1. Home
  2. Articles
  3. Introducing the Subway Origin-Destination Ridership dataset

Introducing the Subway Origin-Destination Ridership dataset

Updated July 25, 2024 3:00 p.m.

If you’ve ever used our subway ridership datasets, you know that the MTA has a very good sense of how many people are riding the subway and where they’re boarding. But this suggests another obvious question: where are those people going? This is one of the most requested datasets by policymakers and MTA Open Data users—and the answer is a little complicated. Our ridership data comes from MetroCard swipes and OMNY taps at entry turnstiles, but our subway system has no similar swipe or tap requirement on exit. However, even though we don’t have perfect exit data, what we do have are pretty good estimates of how our riders move throughout the system.

This week on Open Data, we are excited to share those “pretty good estimates” with the MTA’s new Subway Origin-Destination Ridership Estimate open datasets. These datasets provide an estimation of the number of riders that traveled between a given origin-destination pair for each hour of day and day of the week, averaged over a calendar month, like so:

Year

Month

Day of Week

Hour

Origin Station

Destination Station

Estimated Trips

2024

5

Monday

8

Times Sq-42 St

Court Sq

123.45

2024

5

Monday

8

Times Sq-42 St

Grand Central-42 St

456.78

This data shows us how the entire city travels, and how the approximately 4 million trips that take place on the subway on a typical weekday move the city. To get a high-level sense of how this works, take a look at the Kepler.gl animation below, which shows how riders moved across the system during an average week (Monday-Friday) in June 2024.

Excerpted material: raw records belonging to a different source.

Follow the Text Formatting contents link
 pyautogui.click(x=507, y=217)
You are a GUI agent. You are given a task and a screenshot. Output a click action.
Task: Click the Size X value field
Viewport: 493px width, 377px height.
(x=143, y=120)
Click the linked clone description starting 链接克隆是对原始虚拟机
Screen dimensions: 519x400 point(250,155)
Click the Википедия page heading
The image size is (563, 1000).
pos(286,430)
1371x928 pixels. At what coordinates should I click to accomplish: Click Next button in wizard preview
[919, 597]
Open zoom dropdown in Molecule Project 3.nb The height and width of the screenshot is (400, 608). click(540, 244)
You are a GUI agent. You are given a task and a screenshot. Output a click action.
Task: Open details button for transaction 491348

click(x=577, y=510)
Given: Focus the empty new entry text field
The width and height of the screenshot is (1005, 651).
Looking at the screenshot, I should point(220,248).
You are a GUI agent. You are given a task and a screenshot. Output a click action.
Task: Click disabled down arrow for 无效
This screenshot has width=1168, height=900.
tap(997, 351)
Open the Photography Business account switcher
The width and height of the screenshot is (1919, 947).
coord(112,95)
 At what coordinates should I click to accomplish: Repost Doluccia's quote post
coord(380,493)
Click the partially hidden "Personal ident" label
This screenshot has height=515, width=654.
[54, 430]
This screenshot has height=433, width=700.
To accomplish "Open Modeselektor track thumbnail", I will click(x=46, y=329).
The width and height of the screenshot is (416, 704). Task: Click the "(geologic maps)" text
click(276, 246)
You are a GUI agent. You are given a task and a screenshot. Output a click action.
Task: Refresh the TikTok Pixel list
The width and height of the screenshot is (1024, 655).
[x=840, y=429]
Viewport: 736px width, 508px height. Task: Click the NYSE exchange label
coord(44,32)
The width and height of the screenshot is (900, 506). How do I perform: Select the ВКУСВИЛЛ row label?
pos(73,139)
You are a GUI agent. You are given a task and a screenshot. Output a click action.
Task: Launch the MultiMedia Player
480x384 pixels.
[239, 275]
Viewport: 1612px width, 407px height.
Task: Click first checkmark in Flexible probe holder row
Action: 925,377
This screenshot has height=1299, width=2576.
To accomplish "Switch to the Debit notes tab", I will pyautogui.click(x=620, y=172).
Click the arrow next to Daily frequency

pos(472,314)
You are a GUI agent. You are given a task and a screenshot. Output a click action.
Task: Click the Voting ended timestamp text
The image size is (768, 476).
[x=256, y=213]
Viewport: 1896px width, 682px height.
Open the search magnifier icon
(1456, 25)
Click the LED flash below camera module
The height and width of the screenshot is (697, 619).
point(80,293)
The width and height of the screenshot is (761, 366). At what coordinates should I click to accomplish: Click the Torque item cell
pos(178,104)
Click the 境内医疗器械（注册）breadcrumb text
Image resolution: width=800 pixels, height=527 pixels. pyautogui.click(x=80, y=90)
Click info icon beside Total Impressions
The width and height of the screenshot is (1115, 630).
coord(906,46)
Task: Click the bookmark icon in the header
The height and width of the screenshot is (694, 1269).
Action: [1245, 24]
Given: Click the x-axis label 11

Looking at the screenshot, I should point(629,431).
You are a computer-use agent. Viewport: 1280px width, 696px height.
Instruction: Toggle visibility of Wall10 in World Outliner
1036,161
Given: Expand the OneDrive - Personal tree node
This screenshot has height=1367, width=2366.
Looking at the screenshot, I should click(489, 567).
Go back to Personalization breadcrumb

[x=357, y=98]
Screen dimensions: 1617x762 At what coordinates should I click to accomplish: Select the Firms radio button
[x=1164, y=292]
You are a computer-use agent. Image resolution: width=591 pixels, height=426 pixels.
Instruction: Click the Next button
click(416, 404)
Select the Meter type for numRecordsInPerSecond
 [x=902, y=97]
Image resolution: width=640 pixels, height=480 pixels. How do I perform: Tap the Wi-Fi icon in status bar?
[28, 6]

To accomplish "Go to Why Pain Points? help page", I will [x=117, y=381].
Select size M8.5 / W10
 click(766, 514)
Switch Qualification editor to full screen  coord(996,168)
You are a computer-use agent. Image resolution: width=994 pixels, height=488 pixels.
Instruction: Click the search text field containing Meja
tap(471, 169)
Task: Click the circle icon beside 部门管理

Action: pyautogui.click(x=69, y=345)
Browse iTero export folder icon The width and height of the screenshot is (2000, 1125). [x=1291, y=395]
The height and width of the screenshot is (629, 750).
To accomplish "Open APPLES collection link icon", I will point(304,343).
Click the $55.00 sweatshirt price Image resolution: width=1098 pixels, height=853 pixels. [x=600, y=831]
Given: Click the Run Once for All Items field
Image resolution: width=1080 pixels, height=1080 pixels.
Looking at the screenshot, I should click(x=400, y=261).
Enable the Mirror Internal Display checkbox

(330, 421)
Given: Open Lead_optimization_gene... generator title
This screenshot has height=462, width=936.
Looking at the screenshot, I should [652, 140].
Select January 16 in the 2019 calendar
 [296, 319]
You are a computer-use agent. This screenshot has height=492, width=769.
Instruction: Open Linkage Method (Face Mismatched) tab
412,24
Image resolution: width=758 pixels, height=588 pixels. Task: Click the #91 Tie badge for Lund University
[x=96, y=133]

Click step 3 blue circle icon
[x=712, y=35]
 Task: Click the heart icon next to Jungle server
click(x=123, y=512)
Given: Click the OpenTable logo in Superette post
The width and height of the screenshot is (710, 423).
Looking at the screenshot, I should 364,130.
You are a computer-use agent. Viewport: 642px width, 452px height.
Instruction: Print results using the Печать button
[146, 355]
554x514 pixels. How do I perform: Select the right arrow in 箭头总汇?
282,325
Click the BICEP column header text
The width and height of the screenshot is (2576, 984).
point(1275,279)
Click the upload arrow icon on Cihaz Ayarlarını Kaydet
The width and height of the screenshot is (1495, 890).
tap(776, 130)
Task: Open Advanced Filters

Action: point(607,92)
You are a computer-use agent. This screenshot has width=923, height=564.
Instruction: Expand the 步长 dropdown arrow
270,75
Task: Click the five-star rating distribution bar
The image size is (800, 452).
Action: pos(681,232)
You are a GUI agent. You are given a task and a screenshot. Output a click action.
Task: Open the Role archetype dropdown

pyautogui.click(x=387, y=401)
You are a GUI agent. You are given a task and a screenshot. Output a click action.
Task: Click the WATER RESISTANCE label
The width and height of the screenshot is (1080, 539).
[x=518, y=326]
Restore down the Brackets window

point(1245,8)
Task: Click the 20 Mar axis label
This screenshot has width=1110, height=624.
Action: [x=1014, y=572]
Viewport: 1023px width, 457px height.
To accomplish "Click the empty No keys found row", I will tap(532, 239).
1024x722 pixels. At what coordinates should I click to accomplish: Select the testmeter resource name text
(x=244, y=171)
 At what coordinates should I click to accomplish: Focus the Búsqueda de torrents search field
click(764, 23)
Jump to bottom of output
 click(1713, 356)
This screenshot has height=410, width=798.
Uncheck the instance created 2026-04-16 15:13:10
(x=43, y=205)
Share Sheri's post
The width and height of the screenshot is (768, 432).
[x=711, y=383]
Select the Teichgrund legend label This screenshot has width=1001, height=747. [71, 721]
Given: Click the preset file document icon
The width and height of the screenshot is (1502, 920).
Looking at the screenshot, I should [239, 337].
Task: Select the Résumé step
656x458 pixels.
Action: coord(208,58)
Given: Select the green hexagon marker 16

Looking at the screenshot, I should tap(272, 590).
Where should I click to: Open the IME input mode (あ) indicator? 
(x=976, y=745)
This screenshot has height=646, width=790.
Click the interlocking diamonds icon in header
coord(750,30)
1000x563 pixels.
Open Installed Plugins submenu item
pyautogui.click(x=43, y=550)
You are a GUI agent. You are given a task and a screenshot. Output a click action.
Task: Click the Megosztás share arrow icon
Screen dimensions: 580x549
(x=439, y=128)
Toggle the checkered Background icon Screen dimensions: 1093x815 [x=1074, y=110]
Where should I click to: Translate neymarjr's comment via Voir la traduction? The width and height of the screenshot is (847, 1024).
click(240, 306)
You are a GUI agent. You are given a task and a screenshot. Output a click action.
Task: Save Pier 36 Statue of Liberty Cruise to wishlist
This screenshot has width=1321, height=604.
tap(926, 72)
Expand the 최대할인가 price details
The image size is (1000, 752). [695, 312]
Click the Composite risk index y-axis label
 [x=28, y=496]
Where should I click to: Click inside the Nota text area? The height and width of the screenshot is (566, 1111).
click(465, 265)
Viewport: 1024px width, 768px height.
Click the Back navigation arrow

In this animation, each arc represents a journey for a number of users (identified by arc thickness), from an origin station (colored in light blue) to a destination station (colored in orange). Hundreds of thousands of riders travel to Manhattan’s central business district in the morning from across the city, followed by their return in the evening. Travel visibly varies across the city—with the many permutations that arise from millions of riders traveling freely across the subway’s 425 stations and station complexes.

About the data

Let’s talk a bit more about the data. This dataset is based off of the ‘Destination Inference’ step of our ridership model, which we detailed in a previous blog post. As that post outlines, the basis of this model is the assumption that a subway trip’s destination is the station the rider next swipes/taps at. If a MetroCard swipes into Bowling Green at 9:15 a.m., and then that same MetroCard swipes into the 103 St stop in East Harlem later that afternoon, we make the imperfect (but pretty good) inference that this 9:15 a.m. trip traveled from Bowling Green to 103 St. These “linked trips” are what form the basis of our understanding of how riders travel across the system (Note 1).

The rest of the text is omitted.